CARLO E MARIA IN EQUILIBRIO - Ecco perché il creatore di "I migliori anni" può essere tranquillamente accostato al Baudo sanremese: del quale non ha il peso scenico, la presenza quasi ingombrante sul palco, ma come lui sa tenere saldamente in mano le redini di una struttura così elefantiaca, a partire dal lavoro preliminare di scelta dei brani fino alla concezione e alla traduzione in pratica dello spettacolo. Ed è di certo anche merito suo se la co - conduzione con Maria De Filippi è risultata assolutamente equilibrata, senza che nessuno dei due prevalesse sull'altro. Oltretutto la "primadonna" di Canale 5 ha avuto modo di conquistarsi i suoi spazi senza adeguarsi passivamente alle esigenze della kermesse, portando momenti "seri" in uno show leggero e glamour, momenti non forzati e un po' retorici come, ad esempio, era capitato nell'ultimo Sanremo di Fazio, ma assolutamente in linea con le esigenze sociali del momento: ecco quindi i Vigili del Fuoco, loro malgrado protagonisti in queste ultime settimane di sciagure naturali, e i due ragazzini promotori di una campagna contro bullismo e cyberbullismo, a cui si è unita la giornalista Sky Diletta Leotta con un intervento centratissimo, che pure ha suscitato, come ho appena letto, sciocche critiche sui social, oltretutto da parte di altre colleghe del mondo dello showbiz. Critiche che dimostrano come in questo campo ci sia molto ancora da fare, e come dunque non sia mai sprecato il tempo dedicato alla sensibilizzazione su certi temi. 

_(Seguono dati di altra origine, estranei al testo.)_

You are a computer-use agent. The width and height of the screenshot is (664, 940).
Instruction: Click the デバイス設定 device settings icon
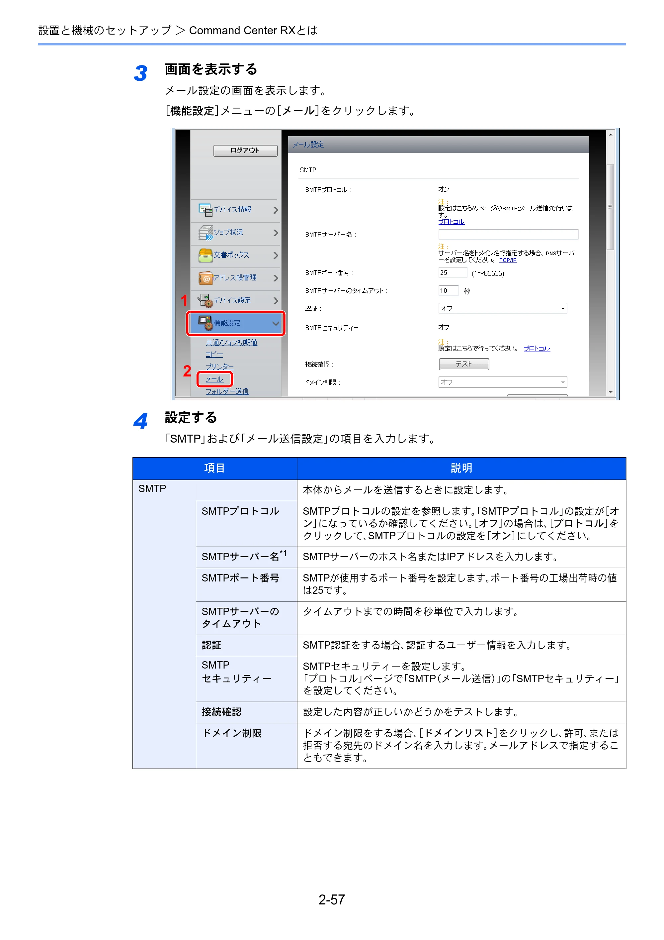[x=205, y=301]

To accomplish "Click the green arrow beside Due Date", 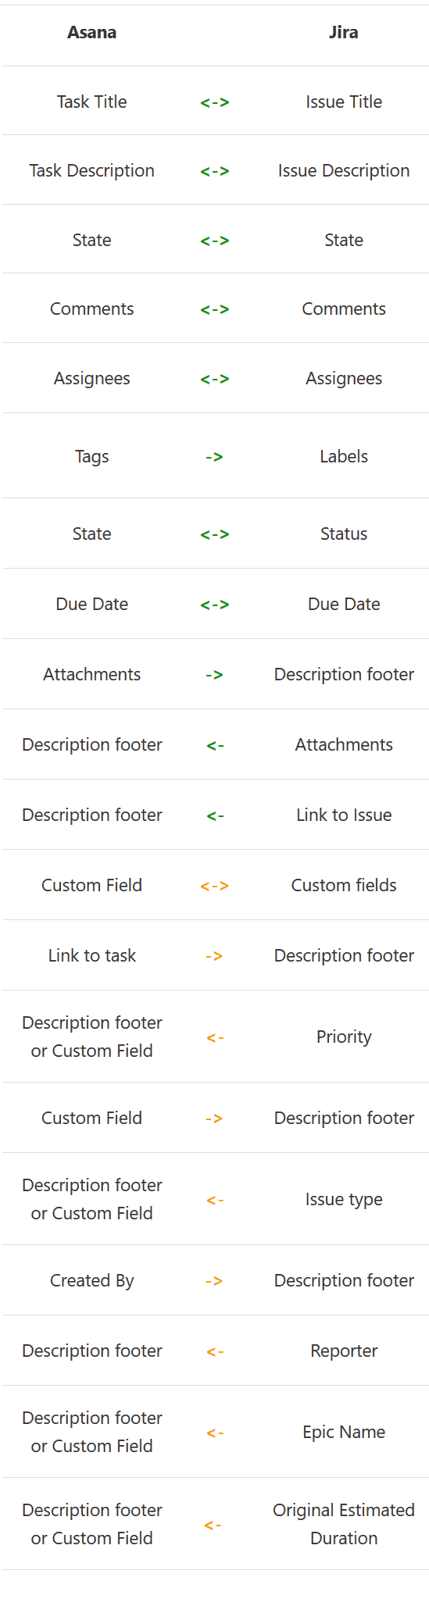I will (215, 605).
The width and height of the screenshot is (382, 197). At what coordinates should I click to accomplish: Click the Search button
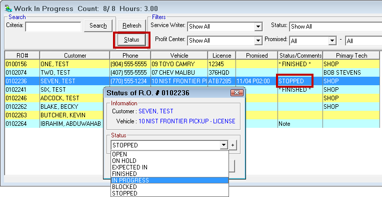coord(98,26)
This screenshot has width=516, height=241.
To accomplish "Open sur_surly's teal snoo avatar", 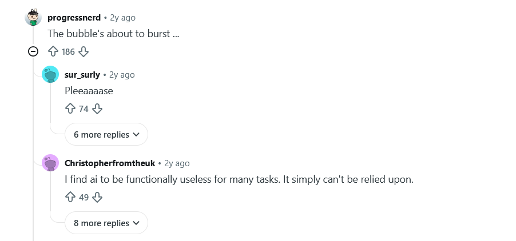I will pos(50,74).
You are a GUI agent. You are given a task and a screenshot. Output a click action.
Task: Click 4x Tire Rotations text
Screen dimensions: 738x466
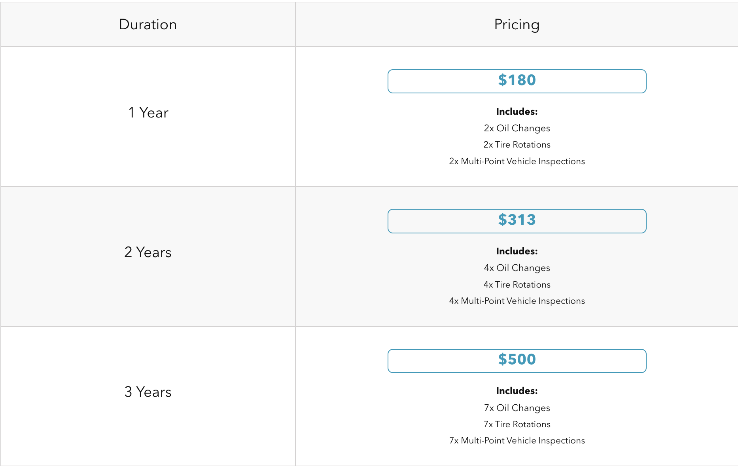point(517,284)
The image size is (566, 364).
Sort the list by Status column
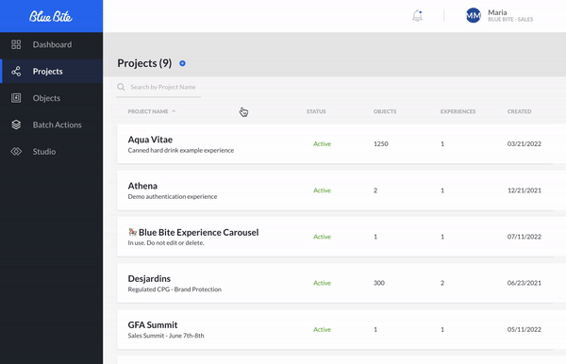pos(316,111)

BENE MANNOIA E META - Sulle canzoni in gara poco da dire, al momento, perché scrivo di getto e almeno un secondo ascolto è necessario. Dicevo in apertura di Fiorella Mannoia: il suo ritorno sul palco mi ricorda tanto quello di Roberto Vecchioni sei anni fa. "Che sia benedetta" pare avere la stessa intensità di "Chiamami ancora amore", è un pezzo sentito e in crescendo che difficilmente mancherà il bersaglio grosso, ma sul piano qualitativo non è molto distante "Vietato morire" di Ermal Meta, fedelissimo al suo stile e capace di rendere al meglio un testo di grande peso. Molto in linea con la classica tradizione sanremese le canzoni di Fabrizio Moro e soprattutto Elodie, che farà strada grazie a un ritornello old style di grande impatto. E in una veste sorprendentemente classicheggiante si è presentata anche Lodovica Comello, con un pezzo che ha ricordato certe proposte festivaliere al femminile degli anni Novanta. 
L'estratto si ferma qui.